Provided material section start
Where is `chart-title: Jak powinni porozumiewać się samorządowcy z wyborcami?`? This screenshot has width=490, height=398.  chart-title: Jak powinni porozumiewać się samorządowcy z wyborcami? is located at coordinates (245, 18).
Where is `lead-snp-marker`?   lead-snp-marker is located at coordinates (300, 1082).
Provided material section end
Provided material section start
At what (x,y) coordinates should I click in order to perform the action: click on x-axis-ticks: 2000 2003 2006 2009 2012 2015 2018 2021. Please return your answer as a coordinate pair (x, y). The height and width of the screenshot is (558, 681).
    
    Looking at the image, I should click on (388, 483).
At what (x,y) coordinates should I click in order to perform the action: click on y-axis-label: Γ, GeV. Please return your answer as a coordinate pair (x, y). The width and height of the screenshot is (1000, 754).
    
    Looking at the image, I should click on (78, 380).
Provided material section end
Provided material section start
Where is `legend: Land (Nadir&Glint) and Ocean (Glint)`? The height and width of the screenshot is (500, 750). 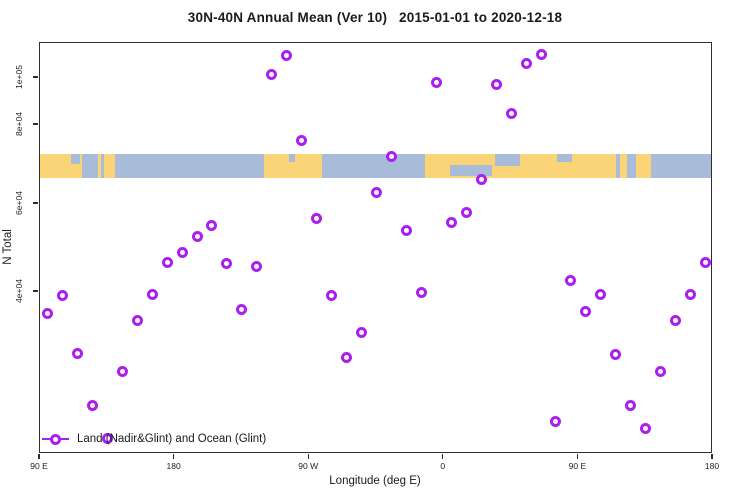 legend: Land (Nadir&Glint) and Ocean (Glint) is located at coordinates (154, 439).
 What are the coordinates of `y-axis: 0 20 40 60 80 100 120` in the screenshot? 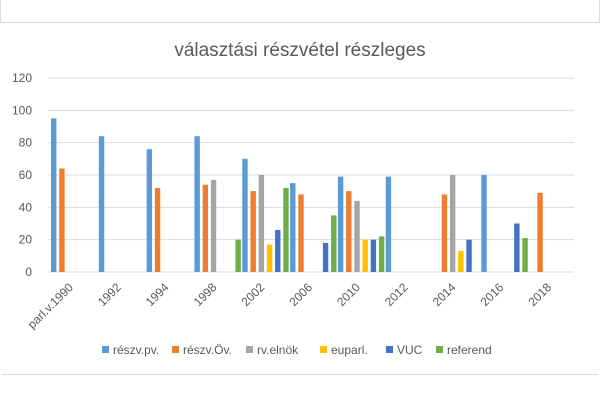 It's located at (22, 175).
Provided material section end
> **Assigned task**
Turn the data from the line containing "coordinates (245, 18)." through the line containing "coordinates (300, 1082)." into a JSON list of strings, one string per line, leaving out blank lines.

> **Answer to this exercise**
[
  "Where is `chart-title: Jak powinni porozumiewać się samorządowcy z wyborcami?`? This screenshot has width=490, height=398.  chart-title: Jak powinni porozumiewać się samorządowcy z wyborcami? is located at coordinates (245, 18).",
  "Where is `lead-snp-marker`?   lead-snp-marker is located at coordinates (300, 1082)."
]